Andres recently reminded me of some loose ends in archive modules [0], so
I'm starting a dedicated thread to address his feedback.

The first one is the requirement that archive module authors create their
own exception handlers if they want to make use of ERROR.  Ideally, there
would be a handler in pgarch.c so that authors wouldn't need to deal with
this.  I do see some previous dicussion about this [1] in which I expressed
concerns about memory management.  Looking at this again, I may have been
overthinking it.  IIRC I was thinking about creating a memory context that
would be switched into for only the archiving callback (and reset
afterwards), but that might not be necessary.  Instead, we could rely on
module authors to handle this.  One example is basic_archive, which
maintains its own memory context.  Alternatively, authors could simply
pfree() anything that was allocated.

Furthermore, by moving the exception handling to pgarch.c, module authors
can begin using PG_TRY, etc. in their archiving callbacks, which simplifies
things a bit.  I've attached a work-in-progress patch for this change.

On Fri, Feb 17, 2023 at 11:41:32AM -0800, Andres Freund wrote:
> On 2023-02-16 13:58:10 -0800, Nathan Bossart wrote:
>> On Thu, Feb 16, 2023 at 01:17:54PM -0800, Andres Freund wrote:
>> > I'm quite baffled by:
>> >            /* Close any files left open by copy_file() or compare_files() 
>> > */
>> >            AtEOSubXact_Files(false, InvalidSubTransactionId, 
>> > InvalidSubTransactionId);
>> > 
>> > in basic_archive_file(). It seems *really* off to call AtEOSubXact_Files()
>> > completely outside the context of a transaction environment. And it only 
>> > does
>> > the thing you want because you pass parameters that aren't actually valid 
>> > in
>> > the normal use in AtEOSubXact_Files().  I really don't understand how 
>> > that's
>> > supposed to be ok.
>> 
>> Hm.  Should copy_file() and compare_files() have PG_FINALLY blocks that
>> attempt to close the files instead?  What would you recommend?
> 
> I don't fully now, it's not entirely clear to me what the goals here were. I
> think you'd likely need to do a bit of infrastructure work to do this
> sanely. So far we just didn't have the need to handle files being released in
> a way like you want to do there.
> 
> I suspect a good direction would be to use resource owners. Add a separate set
> of functions that release files on resource owner release. Most of the
> infrastructure is there already, for temporary files
> (c.f. OpenTemporaryFile()).
> 
> Then that resource owner could be reset in case of error.
> 
> 
> I'm not even sure that erroring out is a reasonable way to implement
> copy_file(), compare_files(), particularly because you want to return via a
> return code from basic_archive_files().
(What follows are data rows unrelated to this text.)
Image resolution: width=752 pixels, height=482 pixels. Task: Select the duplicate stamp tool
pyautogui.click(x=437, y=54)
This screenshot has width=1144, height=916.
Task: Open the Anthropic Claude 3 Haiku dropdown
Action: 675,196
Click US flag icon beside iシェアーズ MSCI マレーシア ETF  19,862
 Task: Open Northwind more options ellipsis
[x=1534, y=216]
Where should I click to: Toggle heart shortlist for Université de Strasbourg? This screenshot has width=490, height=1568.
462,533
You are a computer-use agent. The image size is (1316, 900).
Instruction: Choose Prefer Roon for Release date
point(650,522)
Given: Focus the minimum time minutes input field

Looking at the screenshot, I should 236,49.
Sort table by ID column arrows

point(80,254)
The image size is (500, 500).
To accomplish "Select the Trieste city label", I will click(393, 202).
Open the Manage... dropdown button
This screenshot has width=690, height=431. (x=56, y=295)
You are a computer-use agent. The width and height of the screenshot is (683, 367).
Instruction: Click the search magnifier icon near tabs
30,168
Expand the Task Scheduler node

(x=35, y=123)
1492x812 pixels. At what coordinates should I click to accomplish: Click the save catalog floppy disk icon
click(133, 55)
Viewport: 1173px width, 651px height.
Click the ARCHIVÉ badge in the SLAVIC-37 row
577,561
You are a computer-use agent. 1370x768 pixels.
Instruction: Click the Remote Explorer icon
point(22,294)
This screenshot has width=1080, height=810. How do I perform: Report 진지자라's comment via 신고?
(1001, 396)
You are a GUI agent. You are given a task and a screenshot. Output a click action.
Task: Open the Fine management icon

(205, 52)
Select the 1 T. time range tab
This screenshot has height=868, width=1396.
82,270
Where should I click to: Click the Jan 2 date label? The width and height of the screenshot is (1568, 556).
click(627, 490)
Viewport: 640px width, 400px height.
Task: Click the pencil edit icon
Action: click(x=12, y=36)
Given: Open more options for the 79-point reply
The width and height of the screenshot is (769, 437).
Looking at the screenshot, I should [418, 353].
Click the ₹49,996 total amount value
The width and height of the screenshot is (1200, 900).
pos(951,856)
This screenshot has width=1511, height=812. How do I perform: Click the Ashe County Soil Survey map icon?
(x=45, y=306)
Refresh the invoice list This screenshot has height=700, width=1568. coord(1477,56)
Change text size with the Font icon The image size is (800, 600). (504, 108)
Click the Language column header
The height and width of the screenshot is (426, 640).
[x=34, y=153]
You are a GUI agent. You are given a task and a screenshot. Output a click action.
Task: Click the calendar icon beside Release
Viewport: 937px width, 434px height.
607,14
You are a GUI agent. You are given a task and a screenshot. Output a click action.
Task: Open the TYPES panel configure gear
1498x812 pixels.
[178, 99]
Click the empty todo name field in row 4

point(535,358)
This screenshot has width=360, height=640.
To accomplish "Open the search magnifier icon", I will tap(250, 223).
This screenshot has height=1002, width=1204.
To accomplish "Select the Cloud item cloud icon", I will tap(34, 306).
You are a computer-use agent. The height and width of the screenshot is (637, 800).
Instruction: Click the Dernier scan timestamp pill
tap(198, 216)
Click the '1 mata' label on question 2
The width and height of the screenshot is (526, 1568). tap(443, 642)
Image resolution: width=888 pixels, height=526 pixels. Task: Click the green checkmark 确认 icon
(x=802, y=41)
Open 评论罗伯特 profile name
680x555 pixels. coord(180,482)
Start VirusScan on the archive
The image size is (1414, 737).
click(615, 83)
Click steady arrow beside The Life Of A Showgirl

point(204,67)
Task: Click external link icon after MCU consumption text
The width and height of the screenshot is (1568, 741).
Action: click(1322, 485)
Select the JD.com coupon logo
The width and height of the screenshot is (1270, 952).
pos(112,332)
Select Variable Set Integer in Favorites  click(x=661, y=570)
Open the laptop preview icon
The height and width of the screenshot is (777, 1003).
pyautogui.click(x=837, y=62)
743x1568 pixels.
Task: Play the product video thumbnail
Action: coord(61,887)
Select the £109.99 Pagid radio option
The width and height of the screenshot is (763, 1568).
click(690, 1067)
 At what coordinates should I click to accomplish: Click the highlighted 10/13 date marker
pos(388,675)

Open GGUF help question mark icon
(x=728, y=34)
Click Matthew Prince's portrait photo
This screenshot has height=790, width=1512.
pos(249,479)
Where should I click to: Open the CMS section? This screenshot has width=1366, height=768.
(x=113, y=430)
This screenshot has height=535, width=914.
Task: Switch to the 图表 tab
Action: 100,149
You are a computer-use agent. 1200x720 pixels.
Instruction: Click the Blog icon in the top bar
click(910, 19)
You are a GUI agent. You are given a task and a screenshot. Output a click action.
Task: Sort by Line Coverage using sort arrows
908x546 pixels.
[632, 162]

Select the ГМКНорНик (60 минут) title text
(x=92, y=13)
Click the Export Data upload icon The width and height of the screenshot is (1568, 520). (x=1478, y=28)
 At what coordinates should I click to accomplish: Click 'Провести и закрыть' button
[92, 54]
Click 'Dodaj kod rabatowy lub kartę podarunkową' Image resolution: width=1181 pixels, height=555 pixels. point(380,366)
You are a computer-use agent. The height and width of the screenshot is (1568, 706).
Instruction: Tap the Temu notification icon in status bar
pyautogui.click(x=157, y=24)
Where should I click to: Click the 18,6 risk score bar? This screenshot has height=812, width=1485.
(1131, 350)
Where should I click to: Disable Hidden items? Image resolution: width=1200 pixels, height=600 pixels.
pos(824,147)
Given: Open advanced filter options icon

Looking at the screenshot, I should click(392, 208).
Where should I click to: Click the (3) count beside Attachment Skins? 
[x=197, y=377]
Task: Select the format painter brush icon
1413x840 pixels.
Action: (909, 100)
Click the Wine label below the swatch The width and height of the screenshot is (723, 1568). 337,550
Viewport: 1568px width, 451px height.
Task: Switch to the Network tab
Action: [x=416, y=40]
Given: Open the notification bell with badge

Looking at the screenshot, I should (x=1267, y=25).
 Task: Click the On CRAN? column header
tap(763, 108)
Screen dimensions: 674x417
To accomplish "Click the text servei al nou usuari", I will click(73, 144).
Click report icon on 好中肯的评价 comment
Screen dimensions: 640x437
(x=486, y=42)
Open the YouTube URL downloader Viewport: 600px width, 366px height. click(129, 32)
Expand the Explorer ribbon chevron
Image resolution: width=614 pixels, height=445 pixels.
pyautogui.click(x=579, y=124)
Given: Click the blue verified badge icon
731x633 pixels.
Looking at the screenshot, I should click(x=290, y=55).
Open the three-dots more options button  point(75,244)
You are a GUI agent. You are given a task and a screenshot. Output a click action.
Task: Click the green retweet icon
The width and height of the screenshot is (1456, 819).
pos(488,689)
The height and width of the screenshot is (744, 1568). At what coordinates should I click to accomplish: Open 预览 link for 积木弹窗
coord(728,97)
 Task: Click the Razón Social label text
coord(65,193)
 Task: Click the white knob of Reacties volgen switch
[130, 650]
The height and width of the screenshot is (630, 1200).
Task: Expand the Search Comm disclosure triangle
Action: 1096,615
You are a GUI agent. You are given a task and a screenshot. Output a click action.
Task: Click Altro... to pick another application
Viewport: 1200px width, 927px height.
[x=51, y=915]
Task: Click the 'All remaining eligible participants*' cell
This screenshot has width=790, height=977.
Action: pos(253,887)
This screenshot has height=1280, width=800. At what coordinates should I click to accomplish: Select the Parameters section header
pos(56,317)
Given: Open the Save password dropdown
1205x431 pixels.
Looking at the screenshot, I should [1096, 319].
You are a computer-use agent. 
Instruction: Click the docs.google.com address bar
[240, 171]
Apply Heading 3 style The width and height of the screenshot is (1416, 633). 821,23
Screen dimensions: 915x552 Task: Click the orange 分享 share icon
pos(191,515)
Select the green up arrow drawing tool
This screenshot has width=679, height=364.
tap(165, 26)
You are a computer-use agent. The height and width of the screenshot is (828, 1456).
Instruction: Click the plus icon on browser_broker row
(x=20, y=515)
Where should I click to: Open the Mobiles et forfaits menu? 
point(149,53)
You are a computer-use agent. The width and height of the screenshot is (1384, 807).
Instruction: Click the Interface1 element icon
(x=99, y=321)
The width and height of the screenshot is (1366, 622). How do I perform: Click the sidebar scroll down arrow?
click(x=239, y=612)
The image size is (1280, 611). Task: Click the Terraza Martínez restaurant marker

To initialize this thread, I'll provide a bit more background.
basic_archive makes use of copy_file(), and it introduces a function called
compare_files() that is used to check whether two files have the same
content.  These functions make use of OpenTransientFile() and
CloseTransientFile().  In basic_archive's sigsetjmp() block, there's a call
to AtEOSubXact_Files() to make sure we close any files that are open when
there is an ERROR.  IIRC I was following the example set by other processes
that make use of the AtEOXact* functions in their sigsetjmp() blocks.
Looking again, I think AtEOXact_Files() would also work for basic_archive's
use-case.  That would at least avoid the hack of using
InvalidSubTransactionId for the second and third arguments.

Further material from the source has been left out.